[发明专利]金为核银为壳的“拉曼静默区”基底及其制备方法与应用

摘要

本发明属于生物大分子分离分析技术领域，具体为以金为核银为壳的“拉曼静默区”的表面增强拉曼散射基底及其制备方法和在活细胞中拉曼成像的应用。本发明制备过程包括：用水热法原位合成含有“拉曼静默区”探针分子的金纳米粒子，重溶于硼砂溶液，加入“拉曼静默区”分子（E）‑2‑((4‑(苯乙炔基)亚苄基)氨基)乙硫醇；然后将抗坏血酸及硝酸银加入，使其原位还原银纳米粒子；再加入了牛血清白蛋白,最后通过多巴胺的自聚合，将抗体连接到材料中，制备得可特异性识别肿瘤细胞的“拉曼静默区”的表面增强拉曼散射基底。

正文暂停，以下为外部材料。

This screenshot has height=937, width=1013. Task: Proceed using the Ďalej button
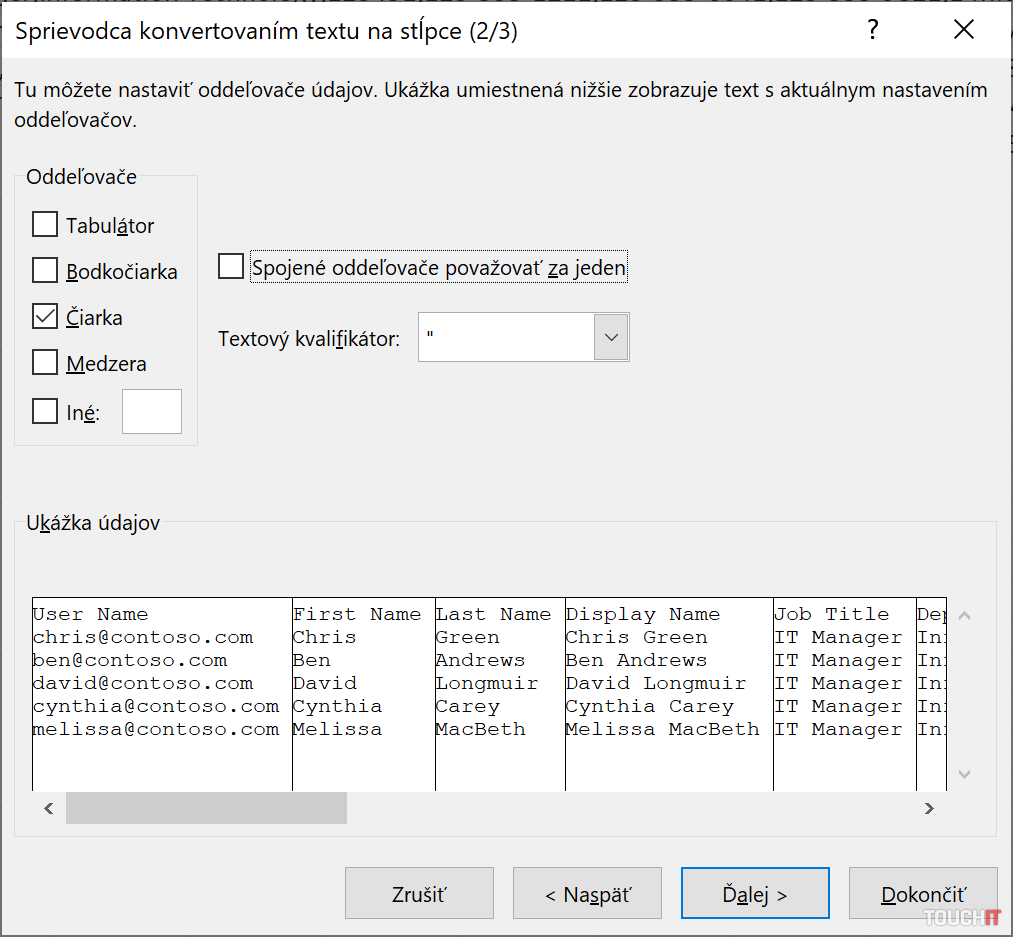755,893
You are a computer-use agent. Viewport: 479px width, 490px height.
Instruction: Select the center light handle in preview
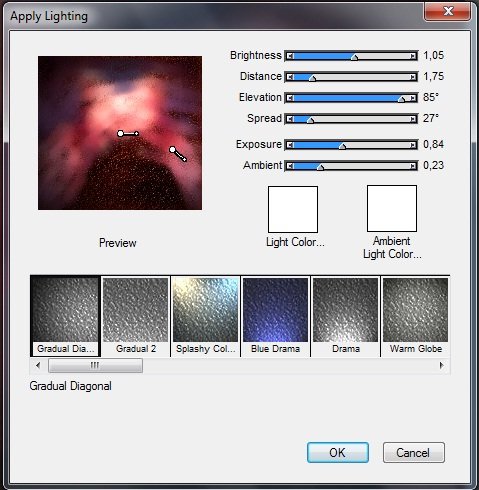click(x=121, y=134)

实验表明，该表面增强拉曼散射基底对探针信号具有显著的增强效果，本发明的基底材料无模板，低成本，低毒性，将其应用于活细胞成像，新颖便捷，实用高效。

主权项

1.一种金为核银为壳的细胞“拉曼静默区”的表面增强拉曼散射基底的制备方法，其特征在于，具体步骤为：（1）（E）‑2‑((4‑(苯乙炔基)亚苄基)氨基)乙硫醇）的合成：在通有氩气的条件下，向三口烧瓶中加入1‑2 g浓度为8‑10 mM的碘苯、1‑2 g浓度为 8‑10 mM 的4乙炔基苯甲醛、500‑600 mg浓度为1‑2 mM的四三苯基膦钯以及50‑100 mL无水三乙胺，加料之后鼓入氩气排除装置内氧气，并将其放在油浴中加热至沸腾，维持持续加热6‑9 h,；反应结束后将溶剂旋干，得到中间产物4‑苯乙炔基苯甲醛；将此中间产物与400‑500 mg浓度为7‑9 mM的巯基乙胺、400‑500 mg浓度为3‑5 mM的干燥无水硫酸镁，以及10‑30 mL无水四氢呋喃，置于三口烧瓶中，常温反应搅拌4‑6h；反应结束后将其反应液旋干除去，洗涤，即得到（E）‑2‑((4‑(苯乙炔基)亚苄基)氨基)乙硫醇；（2）原位形成含有（E）‑2‑((4‑(苯乙炔基)亚苄基)氨基)乙硫醇的金纳米粒子：取1‑3 mL 浓度为8‑10 mg/mL的高氯金酸溶液及90‑100 mL的去离子水，并向其中加入8‑10 uL浓度为8‑10 mM的（E）‑2‑((4‑(苯乙炔基)亚苄基)氨基)乙硫醇, 混合均匀，放入120‑140℃的油浴中加热，控制其每秒钟回流一次，此时向其中加入600‑800 uL浓度为1‑3%的柠檬酸三钠，保持回流10‑30min，冷却至常温，得到带有（E）‑2‑((4‑(苯乙炔基)亚苄基)氨基)乙硫醇分子的金纳米粒子，将其储存在干净的玻璃瓶中，放于4‑8℃保存；（3）银壳的修饰：取步骤（2）中合成的带有（E）‑2‑((4‑(苯乙炔基)亚苄基)氨基)乙硫醇分子的金纳米粒子，采用转速6000‑8000 rpm对其进行离心5‑10min，吸取上层清液，重溶在硼砂溶液中，向其中加入 10‑20 uL浓度为 8‑10 mM的（E）‑2‑((4‑(苯乙炔基)亚苄基)氨基)乙硫醇，混合均匀后加入 3‑5 uL浓度为 1‑2 M的抗换血酸，并逐滴加入 80‑100 uL浓度为 8‑10 mM的硝酸银，最后加入8‑10 uL 浓度为5‑15 mg/mL 的牛血清白蛋白，得到金为核银为壳的拉曼基底；（4）抗体的修饰：采用醌基共价偶联的方法将抗体修饰于银壳表面；抗体偶联的方式如下，首先配制浓度在0.1‑1mg/mL的多巴胺溶液，并将其加入金为核银为壳的拉曼基底中，25‑37 ℃偶联12‑24 h，得到带有抗体的以金为核银为壳的拉曼基底，即金为核、银为壳的细胞“拉曼静默区”的表面增强拉曼散射基底。